- **Exercise instructions**:
**A.** In the article on Roosevelt Shider's scoring record, how many years had the city schoolboy basketball record stood before he broke it?
**B.** Shorten the paragraph beginning "On Monday night, with Frasco watching" from the article on Roosevelt Shider's scoring record, keeping its main facts.
**C.** Carry on the article on Roosevelt Shider's scoring record past its final sentence.

- **Extract provided**:
* * *
Roosevelt is the new deal


MERIDEN — Roosevelt Shider wears No. 1 on his basketball jersey. Never was that more appropriate than on Monday night.

With a fade-away pull-up jumper on the base line quickly followed by a fast-break floater in the lane, the Wilcox Tech senior broke the city schoolboy basketball scoring record that had stood for 52 years.

John Frasco, who also played at Wilcox before graduating in 1962, held it all this time at 1,628.

On Monday night, with Frasco watching from a front-row seat in a full Wilcox gym, Shider got the four points he need to break the mark five minutes into the game against Vinal Tech.

Then he went on to score 30 more.

That gave Shider 34 for the night and 1,659 and counting for his career.

Here are the numbers, though, that Shider cared more about: 85-66, the final score, in favor of 6-2 Wilcox.

“I just wanted to win. I just wanted to win,” said Shider, as quiet as his game is loud.
* * *
[Pixel coordinate grounding data]
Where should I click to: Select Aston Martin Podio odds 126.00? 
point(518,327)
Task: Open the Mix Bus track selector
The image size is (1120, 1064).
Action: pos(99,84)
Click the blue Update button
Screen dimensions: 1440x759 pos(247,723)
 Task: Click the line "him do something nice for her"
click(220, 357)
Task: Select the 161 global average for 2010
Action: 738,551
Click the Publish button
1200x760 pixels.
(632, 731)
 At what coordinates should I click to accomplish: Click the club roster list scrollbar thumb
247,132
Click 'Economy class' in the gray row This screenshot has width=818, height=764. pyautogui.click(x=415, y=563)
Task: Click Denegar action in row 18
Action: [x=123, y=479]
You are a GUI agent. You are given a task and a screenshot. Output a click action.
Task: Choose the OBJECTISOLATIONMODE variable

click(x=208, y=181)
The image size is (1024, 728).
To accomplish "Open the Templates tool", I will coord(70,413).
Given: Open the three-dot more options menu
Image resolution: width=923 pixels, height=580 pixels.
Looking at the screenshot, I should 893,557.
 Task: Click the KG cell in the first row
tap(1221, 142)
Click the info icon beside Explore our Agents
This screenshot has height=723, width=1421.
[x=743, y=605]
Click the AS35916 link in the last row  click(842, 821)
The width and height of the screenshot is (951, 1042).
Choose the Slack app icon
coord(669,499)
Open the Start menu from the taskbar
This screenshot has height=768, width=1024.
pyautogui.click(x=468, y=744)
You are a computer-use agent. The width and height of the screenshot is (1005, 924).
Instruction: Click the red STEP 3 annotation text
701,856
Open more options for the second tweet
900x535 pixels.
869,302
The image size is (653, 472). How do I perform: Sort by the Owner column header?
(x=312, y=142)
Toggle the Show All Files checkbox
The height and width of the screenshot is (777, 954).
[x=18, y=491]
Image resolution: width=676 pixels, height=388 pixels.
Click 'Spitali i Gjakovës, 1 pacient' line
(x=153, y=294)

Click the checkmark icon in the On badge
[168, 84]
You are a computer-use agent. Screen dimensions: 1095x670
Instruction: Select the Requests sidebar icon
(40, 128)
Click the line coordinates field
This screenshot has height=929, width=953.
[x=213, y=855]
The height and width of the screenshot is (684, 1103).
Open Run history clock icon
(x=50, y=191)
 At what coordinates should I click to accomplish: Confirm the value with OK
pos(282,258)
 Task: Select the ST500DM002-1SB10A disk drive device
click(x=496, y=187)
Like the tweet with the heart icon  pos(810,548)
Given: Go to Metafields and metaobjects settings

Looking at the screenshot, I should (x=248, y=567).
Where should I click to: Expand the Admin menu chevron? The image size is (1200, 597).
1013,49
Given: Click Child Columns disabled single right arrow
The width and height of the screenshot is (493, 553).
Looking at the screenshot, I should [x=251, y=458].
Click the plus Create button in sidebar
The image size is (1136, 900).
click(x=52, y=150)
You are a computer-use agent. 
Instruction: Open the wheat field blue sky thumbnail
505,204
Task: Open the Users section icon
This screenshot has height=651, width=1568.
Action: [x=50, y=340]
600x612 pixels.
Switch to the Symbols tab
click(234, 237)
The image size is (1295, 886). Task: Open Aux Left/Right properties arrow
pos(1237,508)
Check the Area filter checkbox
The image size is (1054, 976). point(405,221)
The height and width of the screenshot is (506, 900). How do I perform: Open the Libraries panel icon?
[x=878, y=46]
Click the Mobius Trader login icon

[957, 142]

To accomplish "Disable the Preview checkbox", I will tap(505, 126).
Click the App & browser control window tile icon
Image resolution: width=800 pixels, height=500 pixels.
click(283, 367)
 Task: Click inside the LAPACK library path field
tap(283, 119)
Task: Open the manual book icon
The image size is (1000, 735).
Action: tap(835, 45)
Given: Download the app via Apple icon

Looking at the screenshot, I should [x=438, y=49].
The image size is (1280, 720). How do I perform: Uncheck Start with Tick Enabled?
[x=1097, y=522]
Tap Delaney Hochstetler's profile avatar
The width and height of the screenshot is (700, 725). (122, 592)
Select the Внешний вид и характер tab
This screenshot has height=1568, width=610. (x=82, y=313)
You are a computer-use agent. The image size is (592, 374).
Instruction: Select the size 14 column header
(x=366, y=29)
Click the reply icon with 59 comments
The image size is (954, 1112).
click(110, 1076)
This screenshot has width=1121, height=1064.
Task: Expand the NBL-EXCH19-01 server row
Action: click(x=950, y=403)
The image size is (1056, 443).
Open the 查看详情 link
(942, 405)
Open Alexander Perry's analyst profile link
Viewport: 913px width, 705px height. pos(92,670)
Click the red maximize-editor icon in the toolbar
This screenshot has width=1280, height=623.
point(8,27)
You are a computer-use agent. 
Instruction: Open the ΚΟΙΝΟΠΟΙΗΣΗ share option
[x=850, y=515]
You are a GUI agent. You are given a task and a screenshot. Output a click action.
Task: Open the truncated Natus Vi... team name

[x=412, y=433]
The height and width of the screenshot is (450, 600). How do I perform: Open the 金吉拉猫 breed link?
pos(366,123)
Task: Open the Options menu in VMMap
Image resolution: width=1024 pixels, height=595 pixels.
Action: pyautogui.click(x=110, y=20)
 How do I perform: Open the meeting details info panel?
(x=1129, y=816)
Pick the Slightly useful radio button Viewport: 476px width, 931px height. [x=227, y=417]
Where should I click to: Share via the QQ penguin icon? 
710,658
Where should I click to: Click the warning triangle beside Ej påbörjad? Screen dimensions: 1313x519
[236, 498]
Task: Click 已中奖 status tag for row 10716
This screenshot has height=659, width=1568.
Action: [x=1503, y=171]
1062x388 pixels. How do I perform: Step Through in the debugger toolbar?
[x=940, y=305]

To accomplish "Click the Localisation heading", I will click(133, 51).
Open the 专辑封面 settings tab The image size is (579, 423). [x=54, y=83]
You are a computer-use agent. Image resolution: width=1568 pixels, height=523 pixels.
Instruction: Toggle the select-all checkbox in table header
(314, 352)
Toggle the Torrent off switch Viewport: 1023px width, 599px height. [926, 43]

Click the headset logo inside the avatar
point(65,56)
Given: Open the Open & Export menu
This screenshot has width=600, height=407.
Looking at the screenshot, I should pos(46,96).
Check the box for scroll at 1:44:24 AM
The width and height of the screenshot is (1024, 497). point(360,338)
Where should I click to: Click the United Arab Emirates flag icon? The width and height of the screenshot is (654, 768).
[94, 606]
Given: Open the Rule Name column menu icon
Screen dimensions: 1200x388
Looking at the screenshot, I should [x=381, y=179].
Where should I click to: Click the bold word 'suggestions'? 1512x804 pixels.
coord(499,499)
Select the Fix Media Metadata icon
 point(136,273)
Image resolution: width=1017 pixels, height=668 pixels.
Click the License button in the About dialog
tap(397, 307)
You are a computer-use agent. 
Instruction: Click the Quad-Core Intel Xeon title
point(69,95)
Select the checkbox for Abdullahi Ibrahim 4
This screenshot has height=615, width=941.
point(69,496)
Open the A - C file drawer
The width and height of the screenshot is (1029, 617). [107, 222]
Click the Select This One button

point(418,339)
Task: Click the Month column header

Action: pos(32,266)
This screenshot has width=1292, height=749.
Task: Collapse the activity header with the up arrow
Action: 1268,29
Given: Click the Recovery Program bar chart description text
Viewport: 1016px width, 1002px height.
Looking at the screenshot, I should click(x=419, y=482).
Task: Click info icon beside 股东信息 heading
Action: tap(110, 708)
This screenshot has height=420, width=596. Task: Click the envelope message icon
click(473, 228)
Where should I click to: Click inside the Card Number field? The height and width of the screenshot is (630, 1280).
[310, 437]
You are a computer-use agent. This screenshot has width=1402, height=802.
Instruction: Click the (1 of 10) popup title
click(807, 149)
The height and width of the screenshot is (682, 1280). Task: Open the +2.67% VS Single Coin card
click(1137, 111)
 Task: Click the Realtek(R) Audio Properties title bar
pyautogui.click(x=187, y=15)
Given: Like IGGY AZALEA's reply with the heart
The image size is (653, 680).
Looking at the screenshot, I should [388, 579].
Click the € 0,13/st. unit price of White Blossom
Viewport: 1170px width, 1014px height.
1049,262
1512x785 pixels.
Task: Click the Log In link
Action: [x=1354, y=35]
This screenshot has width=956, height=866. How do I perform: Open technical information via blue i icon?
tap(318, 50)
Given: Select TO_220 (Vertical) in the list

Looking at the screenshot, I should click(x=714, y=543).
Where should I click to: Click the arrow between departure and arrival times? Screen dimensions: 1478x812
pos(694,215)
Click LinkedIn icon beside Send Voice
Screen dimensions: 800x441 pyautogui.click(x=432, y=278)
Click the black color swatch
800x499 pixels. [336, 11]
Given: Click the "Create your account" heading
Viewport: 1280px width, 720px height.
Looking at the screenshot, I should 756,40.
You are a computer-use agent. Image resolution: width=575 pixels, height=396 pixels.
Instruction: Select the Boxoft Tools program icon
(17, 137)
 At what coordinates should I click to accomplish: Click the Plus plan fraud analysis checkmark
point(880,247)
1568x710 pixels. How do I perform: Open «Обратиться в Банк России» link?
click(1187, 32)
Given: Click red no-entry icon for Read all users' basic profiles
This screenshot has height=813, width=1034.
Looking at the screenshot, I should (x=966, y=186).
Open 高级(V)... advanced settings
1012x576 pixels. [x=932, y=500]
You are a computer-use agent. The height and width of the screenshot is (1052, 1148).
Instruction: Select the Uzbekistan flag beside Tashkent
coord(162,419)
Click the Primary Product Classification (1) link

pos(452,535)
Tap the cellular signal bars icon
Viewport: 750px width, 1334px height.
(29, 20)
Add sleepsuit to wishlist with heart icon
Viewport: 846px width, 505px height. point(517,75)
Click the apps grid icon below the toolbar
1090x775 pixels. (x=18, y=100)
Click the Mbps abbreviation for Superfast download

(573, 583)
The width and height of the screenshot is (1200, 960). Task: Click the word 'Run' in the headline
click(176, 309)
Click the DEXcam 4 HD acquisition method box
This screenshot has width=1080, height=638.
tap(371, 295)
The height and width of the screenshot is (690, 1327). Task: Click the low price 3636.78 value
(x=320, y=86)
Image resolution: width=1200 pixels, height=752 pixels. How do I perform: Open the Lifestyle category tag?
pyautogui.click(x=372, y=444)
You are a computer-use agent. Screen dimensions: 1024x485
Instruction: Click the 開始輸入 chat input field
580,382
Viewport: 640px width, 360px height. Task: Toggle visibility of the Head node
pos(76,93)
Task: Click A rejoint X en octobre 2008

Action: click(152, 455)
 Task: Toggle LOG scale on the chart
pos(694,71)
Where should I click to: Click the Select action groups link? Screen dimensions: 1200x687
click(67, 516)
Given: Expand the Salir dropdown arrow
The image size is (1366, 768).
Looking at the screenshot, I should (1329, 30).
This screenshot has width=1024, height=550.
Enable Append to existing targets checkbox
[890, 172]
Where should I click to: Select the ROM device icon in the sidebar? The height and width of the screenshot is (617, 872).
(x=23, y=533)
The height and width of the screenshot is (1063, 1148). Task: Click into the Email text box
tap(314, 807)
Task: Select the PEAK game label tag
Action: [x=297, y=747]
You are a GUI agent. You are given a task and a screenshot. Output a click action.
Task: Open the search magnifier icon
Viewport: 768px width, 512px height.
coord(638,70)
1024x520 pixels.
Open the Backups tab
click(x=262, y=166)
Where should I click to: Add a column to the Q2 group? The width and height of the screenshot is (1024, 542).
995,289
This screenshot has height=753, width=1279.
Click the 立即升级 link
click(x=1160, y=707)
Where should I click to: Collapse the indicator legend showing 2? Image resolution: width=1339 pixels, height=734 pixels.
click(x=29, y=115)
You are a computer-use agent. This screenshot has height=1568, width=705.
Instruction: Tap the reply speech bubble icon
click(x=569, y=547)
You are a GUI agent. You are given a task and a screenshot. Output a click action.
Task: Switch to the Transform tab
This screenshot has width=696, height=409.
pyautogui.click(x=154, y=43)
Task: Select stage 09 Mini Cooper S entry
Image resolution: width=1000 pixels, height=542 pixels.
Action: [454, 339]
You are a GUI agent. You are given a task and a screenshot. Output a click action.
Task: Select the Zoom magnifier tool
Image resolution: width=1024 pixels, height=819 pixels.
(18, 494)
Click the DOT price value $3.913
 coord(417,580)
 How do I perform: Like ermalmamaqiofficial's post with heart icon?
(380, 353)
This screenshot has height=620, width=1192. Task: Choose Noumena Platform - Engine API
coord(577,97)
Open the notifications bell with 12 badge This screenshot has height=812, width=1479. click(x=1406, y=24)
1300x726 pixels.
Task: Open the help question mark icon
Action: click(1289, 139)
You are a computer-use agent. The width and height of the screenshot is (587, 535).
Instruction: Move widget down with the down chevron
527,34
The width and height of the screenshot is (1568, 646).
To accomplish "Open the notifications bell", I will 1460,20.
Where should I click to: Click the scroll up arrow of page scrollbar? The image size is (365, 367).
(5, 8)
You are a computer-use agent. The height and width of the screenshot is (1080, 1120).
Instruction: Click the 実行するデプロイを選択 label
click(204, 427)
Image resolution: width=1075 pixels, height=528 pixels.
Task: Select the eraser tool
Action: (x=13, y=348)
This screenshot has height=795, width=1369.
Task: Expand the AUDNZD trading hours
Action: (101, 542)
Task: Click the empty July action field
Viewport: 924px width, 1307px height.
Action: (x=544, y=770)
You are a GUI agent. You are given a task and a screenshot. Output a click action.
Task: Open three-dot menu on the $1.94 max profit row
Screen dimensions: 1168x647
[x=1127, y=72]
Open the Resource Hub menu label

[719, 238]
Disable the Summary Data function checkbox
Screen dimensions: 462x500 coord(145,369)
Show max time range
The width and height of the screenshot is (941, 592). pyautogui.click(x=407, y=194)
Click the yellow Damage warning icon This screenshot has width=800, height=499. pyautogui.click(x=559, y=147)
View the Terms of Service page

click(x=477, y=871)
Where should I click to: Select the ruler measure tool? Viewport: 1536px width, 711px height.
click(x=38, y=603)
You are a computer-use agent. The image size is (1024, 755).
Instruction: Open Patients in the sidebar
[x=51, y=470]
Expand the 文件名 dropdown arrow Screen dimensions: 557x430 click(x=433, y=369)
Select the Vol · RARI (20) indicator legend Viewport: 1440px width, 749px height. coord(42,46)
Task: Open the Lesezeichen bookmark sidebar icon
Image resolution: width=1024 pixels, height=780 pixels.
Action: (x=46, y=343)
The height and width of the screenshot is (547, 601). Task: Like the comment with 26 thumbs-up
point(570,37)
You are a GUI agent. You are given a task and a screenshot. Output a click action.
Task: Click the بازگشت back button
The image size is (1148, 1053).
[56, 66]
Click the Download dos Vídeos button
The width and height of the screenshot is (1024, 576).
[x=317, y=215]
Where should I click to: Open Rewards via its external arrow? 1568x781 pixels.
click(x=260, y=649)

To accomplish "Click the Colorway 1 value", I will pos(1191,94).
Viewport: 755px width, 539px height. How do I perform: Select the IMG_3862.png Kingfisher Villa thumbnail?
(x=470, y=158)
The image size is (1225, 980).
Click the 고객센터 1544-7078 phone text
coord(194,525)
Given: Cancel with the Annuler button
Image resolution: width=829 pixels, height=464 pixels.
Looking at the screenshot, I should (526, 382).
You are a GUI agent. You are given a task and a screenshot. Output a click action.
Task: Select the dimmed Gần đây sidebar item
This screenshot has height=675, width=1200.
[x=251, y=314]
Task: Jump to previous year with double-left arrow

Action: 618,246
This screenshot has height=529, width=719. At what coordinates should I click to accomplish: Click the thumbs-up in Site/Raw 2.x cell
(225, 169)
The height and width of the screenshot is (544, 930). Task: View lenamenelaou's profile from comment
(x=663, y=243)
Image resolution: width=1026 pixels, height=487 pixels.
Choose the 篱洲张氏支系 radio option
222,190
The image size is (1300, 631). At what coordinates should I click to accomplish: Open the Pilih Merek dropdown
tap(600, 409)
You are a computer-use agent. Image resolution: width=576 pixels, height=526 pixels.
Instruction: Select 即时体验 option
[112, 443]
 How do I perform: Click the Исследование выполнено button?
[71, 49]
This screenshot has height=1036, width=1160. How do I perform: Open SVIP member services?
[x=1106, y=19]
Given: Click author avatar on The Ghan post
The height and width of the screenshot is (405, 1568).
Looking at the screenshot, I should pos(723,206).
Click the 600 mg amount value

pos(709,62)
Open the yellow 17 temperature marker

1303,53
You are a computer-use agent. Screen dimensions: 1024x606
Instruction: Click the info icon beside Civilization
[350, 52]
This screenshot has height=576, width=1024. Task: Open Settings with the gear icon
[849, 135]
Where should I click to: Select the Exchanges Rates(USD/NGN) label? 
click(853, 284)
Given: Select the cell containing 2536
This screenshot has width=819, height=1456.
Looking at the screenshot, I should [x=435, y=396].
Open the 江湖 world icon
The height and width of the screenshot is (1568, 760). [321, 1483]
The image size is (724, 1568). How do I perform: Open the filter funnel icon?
* * *
- **Set of answers**:
**A.** 52 years

**B.** With Frasco watching from a front-row seat in a packed Wilcox gym, Shider scored the four points he needed to break the record five minutes into Monday night's game against Vinal Tech.

**C.**
Monday’s record-breaker saw a fitting convergence of forces. Thanks to some deft rescheduling of a snowed-out game by Wilcox co-athletic director Steve Wodarski, it came at home in the midst of a block of road games.

It came with not only Frasco, but Meriden’s No. 4 scorer of all time, John Penwell, and Meriden’s single-season record holder, Rich Pasinski, all at their alma mater in person to watch the torch pass.

And it came with Shider’s family at courtside: his mother Lisa, sister Rozina and brother John, who drove down from his home in Shrewsbury, Mass.

“I couldn’t have done it without my mom’s support,” said Roosevelt, who lost his father John Sr. to pancreatic cancer nearly nine years ago. “It’s just amazing, an amazing family.”

While Lisa confessed to being nervous before Monday’s game, Roosevelt said he was not. “Just another game,” he said outside the locker room.

But once the opening tip went up, there was that fluttery, breathless sensation in the crowd that accompanies a major event that is no longer a matter of if, but when.

It did not come right away. Shider did not score on Wilcox’s first eight trips up the court. He had just one attempt: a 3-pointer from the top of the key. The game was four minutes old, Shider was scoreless and Wilcox trailed by one.

Then — bam! bam! — it was done.

Make that swish — the pull-up J on the right base line tore through the net at 3:52 — and ping — the transition floater at 3:06 caught iron — and, well, shhhh. The record-breaking shot kicked up off the rim and rippled through the twine seemingly without sound.

And then the gym erupted.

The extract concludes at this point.